*What needs to be done*
The answer must be every entry below, word for word, with the pictures left out.

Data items

##############################

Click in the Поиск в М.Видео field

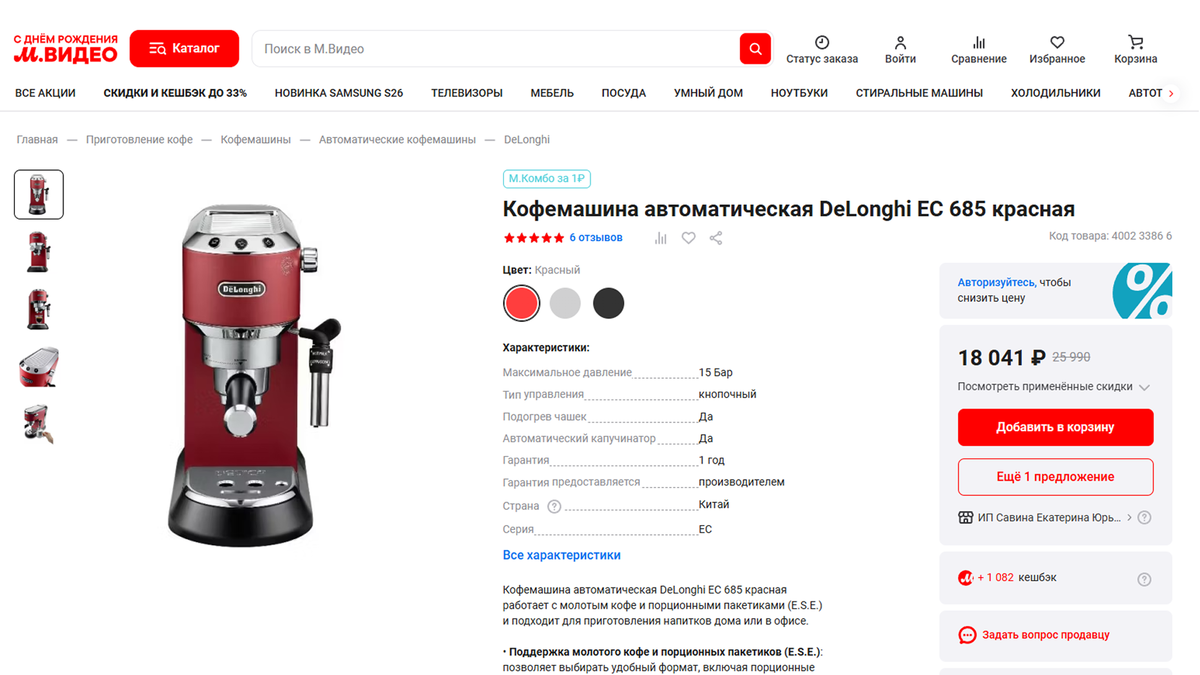496,48

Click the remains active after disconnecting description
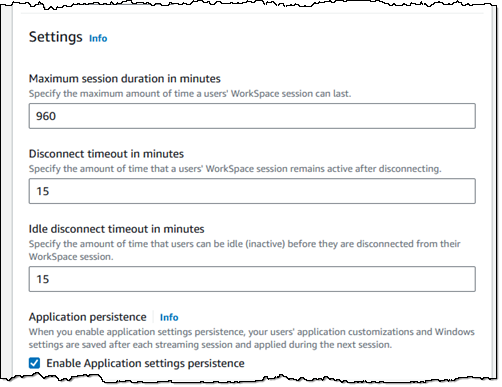pos(235,169)
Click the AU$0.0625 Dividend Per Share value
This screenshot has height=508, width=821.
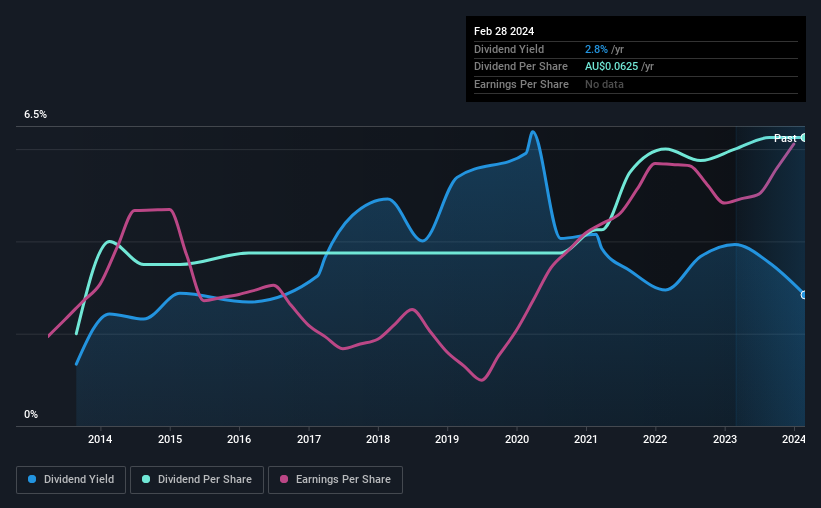tap(612, 67)
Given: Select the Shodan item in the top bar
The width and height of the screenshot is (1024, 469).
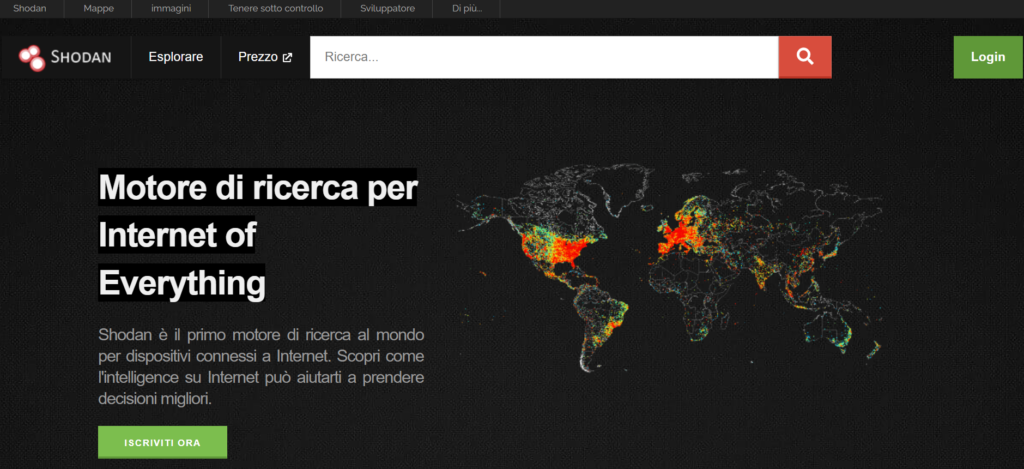Looking at the screenshot, I should [x=30, y=9].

##############################

*Answer section*
Click in the Поиск в М.Видео field

496,48

Click the remains active after disconnecting description
pos(235,169)
Click the AU$0.0625 Dividend Per Share value
This screenshot has height=508, width=821.
tap(612, 67)
Given: Select the Shodan item in the top bar
The width and height of the screenshot is (1024, 469).
Looking at the screenshot, I should [x=30, y=9].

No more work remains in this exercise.